Collected data:

----------------

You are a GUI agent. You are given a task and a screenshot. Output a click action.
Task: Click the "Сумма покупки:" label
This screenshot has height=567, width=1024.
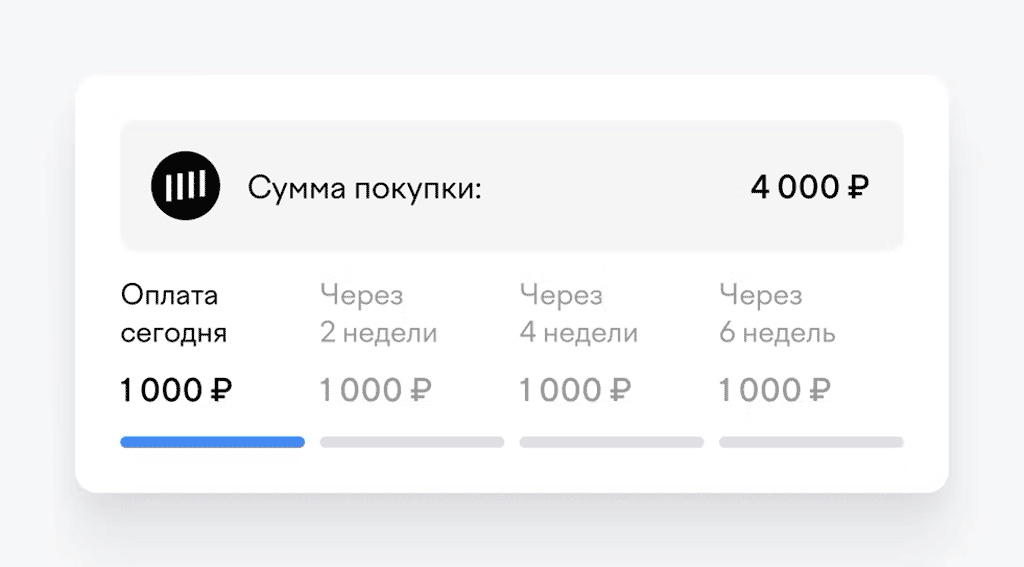365,187
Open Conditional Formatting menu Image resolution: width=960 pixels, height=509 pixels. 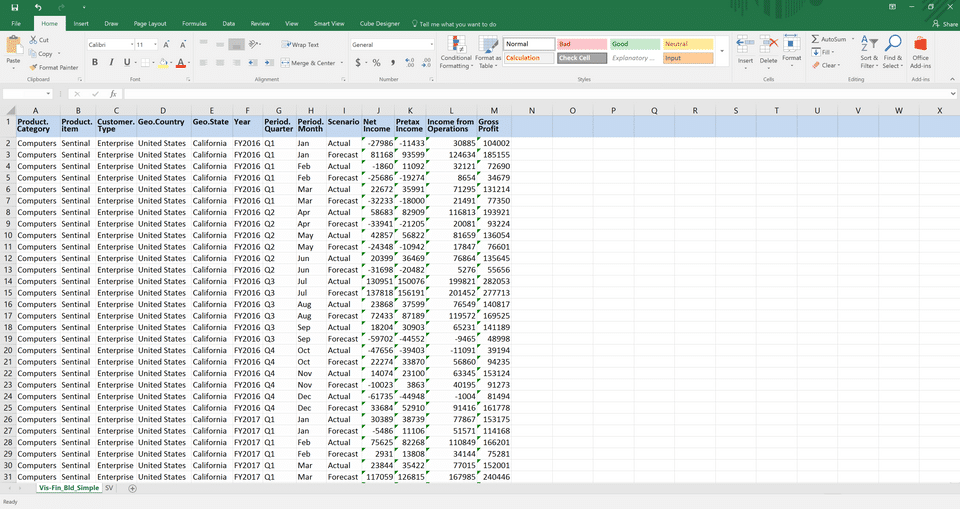pos(456,52)
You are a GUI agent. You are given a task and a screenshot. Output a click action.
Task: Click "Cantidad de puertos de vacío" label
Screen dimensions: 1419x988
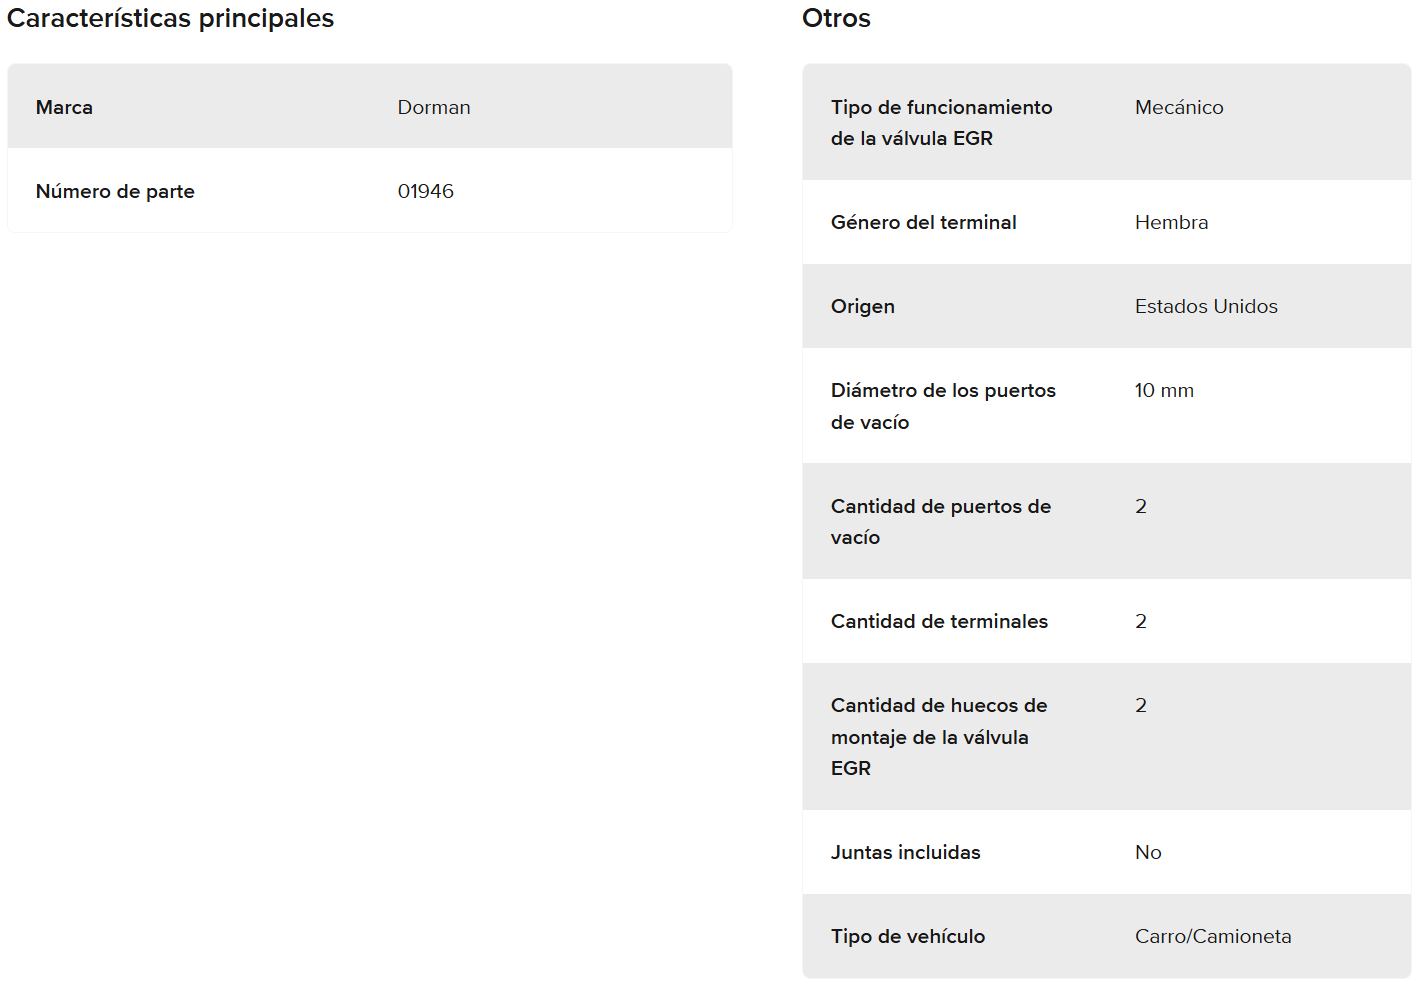[x=940, y=521]
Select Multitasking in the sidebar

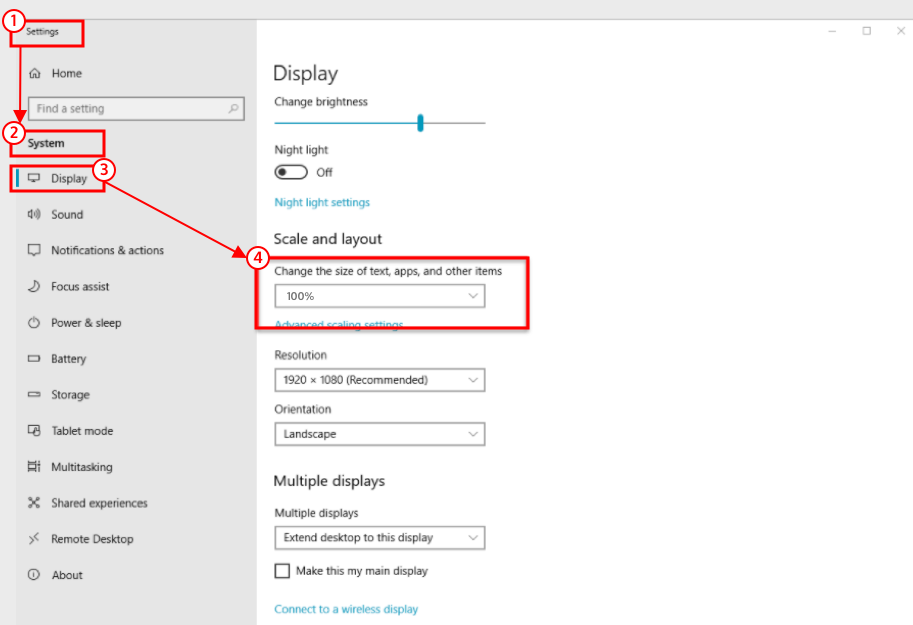[x=81, y=467]
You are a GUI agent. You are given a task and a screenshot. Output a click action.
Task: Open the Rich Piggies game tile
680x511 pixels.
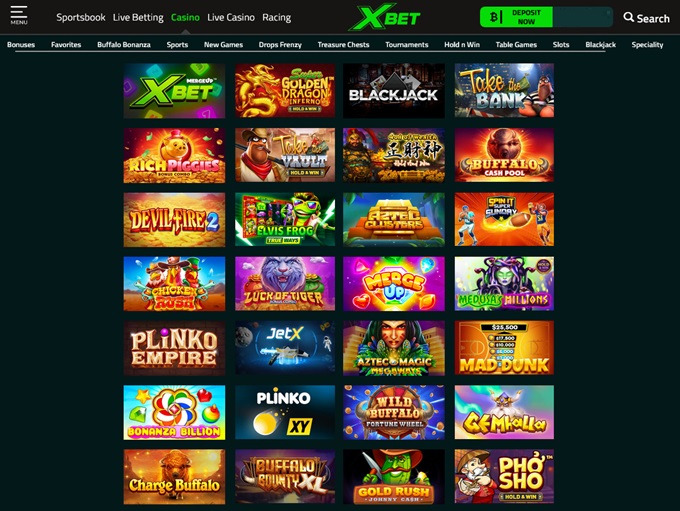pyautogui.click(x=174, y=155)
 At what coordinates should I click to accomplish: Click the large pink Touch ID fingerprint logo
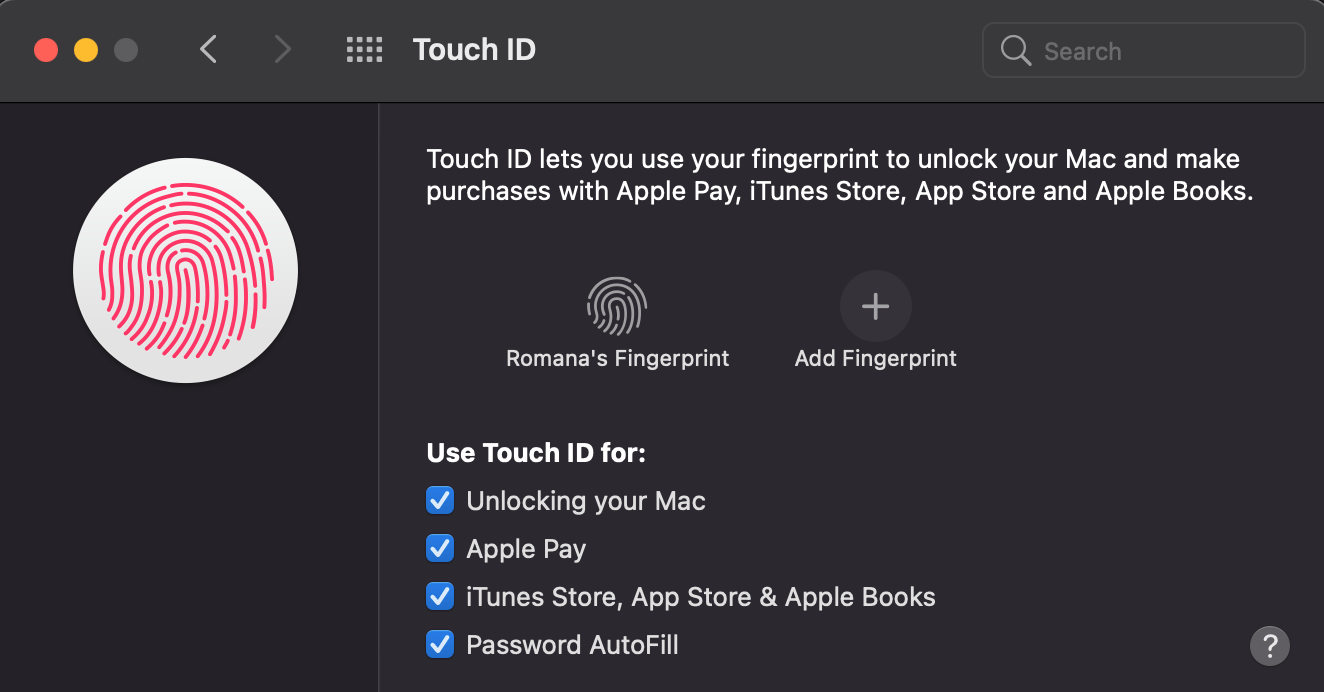186,270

----------------

- Directions -
Please retype, exactly and only, the lines from the one holding "Task: Open the Rich Piggies game tile" to the end of the entries, both ends included, without any pictures.

- Solution to the problem -
Task: Open the Rich Piggies game tile
680x511 pixels.
pyautogui.click(x=174, y=155)
 At what coordinates should I click to accomplish: Click the large pink Touch ID fingerprint logo
186,270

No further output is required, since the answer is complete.